Warum dies mehr als nur eine Personalrotation ist
Über vierzig Jahre lang bauten Gabbana und Dolce die Marke als untrennbares Paar auf — Kreativität und Geschäft in einer Hand. Jetzt findet eine Trennung statt: Gabbana bleibt in einer „kreativen Rolle", aber ohne Platz in der Geschäftsführung und möglicherweise ohne Eigentumsanteile. Dies ist keine einzigartige Situation auf dem Luxusmarkt — Kering, LVMH und Chanel haben in den letzten Jahren auch Eigentumsstrukturen von Familienmarken überprüft.
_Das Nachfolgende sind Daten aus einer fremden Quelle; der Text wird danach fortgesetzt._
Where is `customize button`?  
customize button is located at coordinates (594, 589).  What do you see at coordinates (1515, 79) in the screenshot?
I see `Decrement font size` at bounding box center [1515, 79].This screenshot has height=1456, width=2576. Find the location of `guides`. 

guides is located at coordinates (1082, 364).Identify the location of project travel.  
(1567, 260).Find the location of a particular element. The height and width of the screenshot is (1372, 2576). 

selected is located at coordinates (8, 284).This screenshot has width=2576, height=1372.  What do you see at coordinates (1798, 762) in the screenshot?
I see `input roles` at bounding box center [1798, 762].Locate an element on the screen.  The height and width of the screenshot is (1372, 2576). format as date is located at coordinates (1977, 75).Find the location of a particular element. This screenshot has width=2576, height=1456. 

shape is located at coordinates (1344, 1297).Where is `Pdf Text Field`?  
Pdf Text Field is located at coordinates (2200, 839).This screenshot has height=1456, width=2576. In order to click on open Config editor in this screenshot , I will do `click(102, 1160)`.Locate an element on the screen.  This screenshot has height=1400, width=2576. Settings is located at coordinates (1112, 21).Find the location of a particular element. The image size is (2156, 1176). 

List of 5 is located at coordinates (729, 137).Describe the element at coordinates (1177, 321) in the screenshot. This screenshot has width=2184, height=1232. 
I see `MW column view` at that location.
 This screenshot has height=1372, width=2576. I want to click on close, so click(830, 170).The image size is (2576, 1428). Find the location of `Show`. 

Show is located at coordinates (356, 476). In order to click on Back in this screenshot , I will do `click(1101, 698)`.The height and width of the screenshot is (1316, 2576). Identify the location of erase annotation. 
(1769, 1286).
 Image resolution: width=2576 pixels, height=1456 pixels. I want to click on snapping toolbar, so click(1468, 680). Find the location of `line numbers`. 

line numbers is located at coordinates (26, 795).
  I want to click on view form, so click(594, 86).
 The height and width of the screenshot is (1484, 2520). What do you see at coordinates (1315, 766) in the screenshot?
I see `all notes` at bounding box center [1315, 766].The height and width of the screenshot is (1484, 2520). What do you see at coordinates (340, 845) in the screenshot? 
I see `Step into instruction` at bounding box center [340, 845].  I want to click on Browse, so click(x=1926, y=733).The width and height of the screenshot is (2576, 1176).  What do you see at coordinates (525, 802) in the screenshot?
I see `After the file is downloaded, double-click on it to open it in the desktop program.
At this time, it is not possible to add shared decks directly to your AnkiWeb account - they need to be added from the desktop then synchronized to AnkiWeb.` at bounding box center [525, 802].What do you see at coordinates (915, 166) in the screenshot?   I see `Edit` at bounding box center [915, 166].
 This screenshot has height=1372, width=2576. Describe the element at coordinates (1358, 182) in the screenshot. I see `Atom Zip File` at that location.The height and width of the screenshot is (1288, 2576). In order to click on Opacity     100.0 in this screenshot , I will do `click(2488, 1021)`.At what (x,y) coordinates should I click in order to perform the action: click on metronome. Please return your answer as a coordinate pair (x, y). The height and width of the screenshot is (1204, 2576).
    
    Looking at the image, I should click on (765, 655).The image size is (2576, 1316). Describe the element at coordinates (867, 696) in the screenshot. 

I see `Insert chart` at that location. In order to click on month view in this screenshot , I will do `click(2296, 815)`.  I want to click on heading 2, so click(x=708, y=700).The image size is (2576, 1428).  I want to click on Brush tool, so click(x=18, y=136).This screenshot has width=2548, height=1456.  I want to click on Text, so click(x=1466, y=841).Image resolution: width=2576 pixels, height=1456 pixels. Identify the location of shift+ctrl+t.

Aber für D&G, dessen Marketing immer auf den Persönlichkeiten der Gründer aufgebaut war, bedeutet Gabbanas Ausscheiden aus dem Kapital eine grundlegende Veränderung dessen, was zusammen mit einem Kleid oder einem Parfüm verkauft wird.
- €300 Millionen — Schulden zur Refinanzierung bis 2030
- 40% — Gabbanas Anteil, den er zum Verkauf erwägt
- €1,9 Milliarden — Umsatz für 2024–2025
- Dezember 2025 — tatsächliches Rücktrittsdatum, das nicht angekündigt wurde
Wenn Gabbana seinen Anteil doch an einen strategischen Investor oder einen der Luxusgiganten verkauft — wird D&G aufhören, eine unabhängige Familienmarke zu sein. Die Frage ist, ob das Unternehmen sich unter akzeptablen Bedingungen refinanzieren kann, ohne einen solchen Verkauf zu tätigen, oder ob der Schuldendruck diese Entscheidung selbst für die Gründer treffen wird.